MINNEAPOLIS, MN -May 11, 2005 – Navarre Corporation (NASDAQ: NAVR) a leading publisher and distributor of a broad range of home entertainment and multimedia software products, today announced that it has acquired all general and limited partnership interests in FUNimation Productions, LTD. and The FUNimation Store, Ltd.
FUNimation, based in Fort Worth, Texas, is recognized as a leading licensor and home video distributor of Japanese animation and entertainment for children and young adults. FUNimation titles include Dragon Ball Z, Dragon Ball GT, Yū Yū Hakusho, Case Closed and Fullmetal Alchemist. FUNimation has enjoyed broadcast success with 15 titles currently airing on networks including Cartoon Network, Disney Channel, Nickelodeon and PBS Kids. FUNimation leverages its proprietary licensed content into various revenue streams including television broadcast, DVD home video, toys, video games, and trading cards. In addition to the home video distribution and third-party licensing, FUNimation also engages in third-party marketing, sales and distribution agreements with content providers, including 4Kids Entertainment Inc., Nelvana, Alliance Atlantis, Chorion, WGBH, Cookie Jar Group, Porchlight Entertainment and Mainframe Entertainment. Since January 1, 2005, FUNimation has signed product license agreements including Noddy, Winx, Akira Kurosawa’s Samurai 7, My Dad the Rock Star, and a co-production agreement with sports icon Tony Hawk.
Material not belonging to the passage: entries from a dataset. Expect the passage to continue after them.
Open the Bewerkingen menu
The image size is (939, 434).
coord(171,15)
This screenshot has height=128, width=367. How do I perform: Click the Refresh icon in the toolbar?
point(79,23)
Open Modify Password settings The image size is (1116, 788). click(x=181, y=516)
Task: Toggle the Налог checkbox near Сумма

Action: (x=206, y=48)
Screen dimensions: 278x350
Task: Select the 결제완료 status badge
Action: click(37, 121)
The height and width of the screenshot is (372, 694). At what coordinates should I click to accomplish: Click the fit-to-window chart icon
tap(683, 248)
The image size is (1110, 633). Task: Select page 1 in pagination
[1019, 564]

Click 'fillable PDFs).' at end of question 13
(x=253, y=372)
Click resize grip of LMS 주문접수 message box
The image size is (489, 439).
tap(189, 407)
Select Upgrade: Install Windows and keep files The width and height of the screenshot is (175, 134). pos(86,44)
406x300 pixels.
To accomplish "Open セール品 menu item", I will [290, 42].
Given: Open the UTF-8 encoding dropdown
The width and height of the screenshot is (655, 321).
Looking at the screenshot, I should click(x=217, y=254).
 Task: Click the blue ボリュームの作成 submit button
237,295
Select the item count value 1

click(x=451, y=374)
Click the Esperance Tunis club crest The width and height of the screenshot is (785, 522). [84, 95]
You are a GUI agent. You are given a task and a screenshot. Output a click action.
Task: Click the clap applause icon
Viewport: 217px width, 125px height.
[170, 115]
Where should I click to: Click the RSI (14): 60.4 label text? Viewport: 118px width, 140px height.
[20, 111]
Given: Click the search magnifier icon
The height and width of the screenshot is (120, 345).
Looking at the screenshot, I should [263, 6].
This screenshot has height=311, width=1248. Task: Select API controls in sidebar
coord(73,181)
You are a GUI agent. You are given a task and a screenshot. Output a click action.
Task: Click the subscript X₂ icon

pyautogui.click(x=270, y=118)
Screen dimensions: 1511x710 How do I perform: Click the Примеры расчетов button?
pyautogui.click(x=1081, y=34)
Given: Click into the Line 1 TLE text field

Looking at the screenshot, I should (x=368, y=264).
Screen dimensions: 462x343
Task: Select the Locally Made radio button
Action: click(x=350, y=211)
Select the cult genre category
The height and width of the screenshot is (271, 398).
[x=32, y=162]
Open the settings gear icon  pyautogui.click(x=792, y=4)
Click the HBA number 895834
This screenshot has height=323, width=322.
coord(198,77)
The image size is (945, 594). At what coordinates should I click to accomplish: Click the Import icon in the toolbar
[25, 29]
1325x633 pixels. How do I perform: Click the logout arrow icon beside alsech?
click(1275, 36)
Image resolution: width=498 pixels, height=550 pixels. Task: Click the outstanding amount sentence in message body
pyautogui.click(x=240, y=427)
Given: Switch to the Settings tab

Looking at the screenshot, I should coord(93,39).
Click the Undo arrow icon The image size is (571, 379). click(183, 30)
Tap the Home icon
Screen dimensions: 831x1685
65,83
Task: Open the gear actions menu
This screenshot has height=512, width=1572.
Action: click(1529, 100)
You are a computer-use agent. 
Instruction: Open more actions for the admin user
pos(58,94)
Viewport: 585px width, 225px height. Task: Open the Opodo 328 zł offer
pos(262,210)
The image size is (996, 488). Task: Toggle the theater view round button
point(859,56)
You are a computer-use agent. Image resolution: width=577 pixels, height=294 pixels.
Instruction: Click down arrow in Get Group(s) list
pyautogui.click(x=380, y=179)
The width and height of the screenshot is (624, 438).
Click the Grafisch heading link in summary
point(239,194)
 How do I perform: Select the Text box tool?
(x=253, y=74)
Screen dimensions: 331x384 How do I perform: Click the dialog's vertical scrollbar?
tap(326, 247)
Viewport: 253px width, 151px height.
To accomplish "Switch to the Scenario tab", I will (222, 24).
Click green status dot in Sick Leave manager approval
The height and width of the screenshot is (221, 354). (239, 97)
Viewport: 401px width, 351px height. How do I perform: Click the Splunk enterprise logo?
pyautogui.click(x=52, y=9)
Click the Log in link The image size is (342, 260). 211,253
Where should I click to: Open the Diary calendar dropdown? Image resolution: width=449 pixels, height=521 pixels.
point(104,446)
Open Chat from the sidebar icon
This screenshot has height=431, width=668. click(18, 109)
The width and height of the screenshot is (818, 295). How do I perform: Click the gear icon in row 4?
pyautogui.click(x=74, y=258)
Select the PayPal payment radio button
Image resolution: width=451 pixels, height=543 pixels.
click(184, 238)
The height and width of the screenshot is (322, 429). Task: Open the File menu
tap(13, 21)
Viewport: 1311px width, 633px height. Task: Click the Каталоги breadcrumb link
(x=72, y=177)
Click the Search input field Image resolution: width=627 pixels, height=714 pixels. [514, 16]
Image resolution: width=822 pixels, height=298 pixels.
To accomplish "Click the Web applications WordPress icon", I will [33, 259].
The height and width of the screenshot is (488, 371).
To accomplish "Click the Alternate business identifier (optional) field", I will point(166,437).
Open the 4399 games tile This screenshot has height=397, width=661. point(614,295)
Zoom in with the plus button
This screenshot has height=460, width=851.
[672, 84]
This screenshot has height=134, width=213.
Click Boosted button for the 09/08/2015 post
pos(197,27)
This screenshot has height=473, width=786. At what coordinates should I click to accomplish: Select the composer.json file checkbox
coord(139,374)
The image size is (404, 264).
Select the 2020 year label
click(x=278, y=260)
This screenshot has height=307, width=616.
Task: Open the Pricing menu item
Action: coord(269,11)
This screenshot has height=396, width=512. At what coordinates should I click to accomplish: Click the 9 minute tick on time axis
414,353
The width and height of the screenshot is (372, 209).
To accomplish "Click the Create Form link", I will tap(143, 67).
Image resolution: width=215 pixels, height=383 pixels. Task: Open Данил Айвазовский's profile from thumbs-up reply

For the years ended December 31, 2002, 2003 and 2004, FUNimation’s audited results included net sales of $63.7 million, $81.6 million and $72.4 million, respectively, and pre-tax income of $24.9 million, $30.5 million and $29.8 million, respectively.
Eric Paulson, Chairman and Chief Executive Officer, stated, “The acquisition of FUNimation is an exciting transaction for everyone involved – our customers, our two companies and Navarre’s shareholders. The FUNimation transaction validates Navarre’s corporate strategy, which focuses on continued growth and content ownership through licensing while continuing to leverage our distribution assets.” Mr. Paulson continues, “FUNimation brings a wide assortment of high profile brands, combining home video distribution with exciting broadcast and third-party licensing opportunities. Their relationships with content owners, coupled with their brand development skills provide great opportunities across our entire enterprise. Gen Fukunaga and Daniel Cocanougher, the President and Executive Vice President of FUNimation respectively, add additional depth to Navarre’s overall management team and we look forward to their ongoing contribution.”
Gen Fukunaga, President of FUNimation Productions, LTD. stated, “We are very excited to join the Navarre family. FUNimation will benefit from Navarre’s state-of-the-art retail distribution capabilities and Navarre offers FUNimation a capital structure to pursue new product opportunities and business initiatives.”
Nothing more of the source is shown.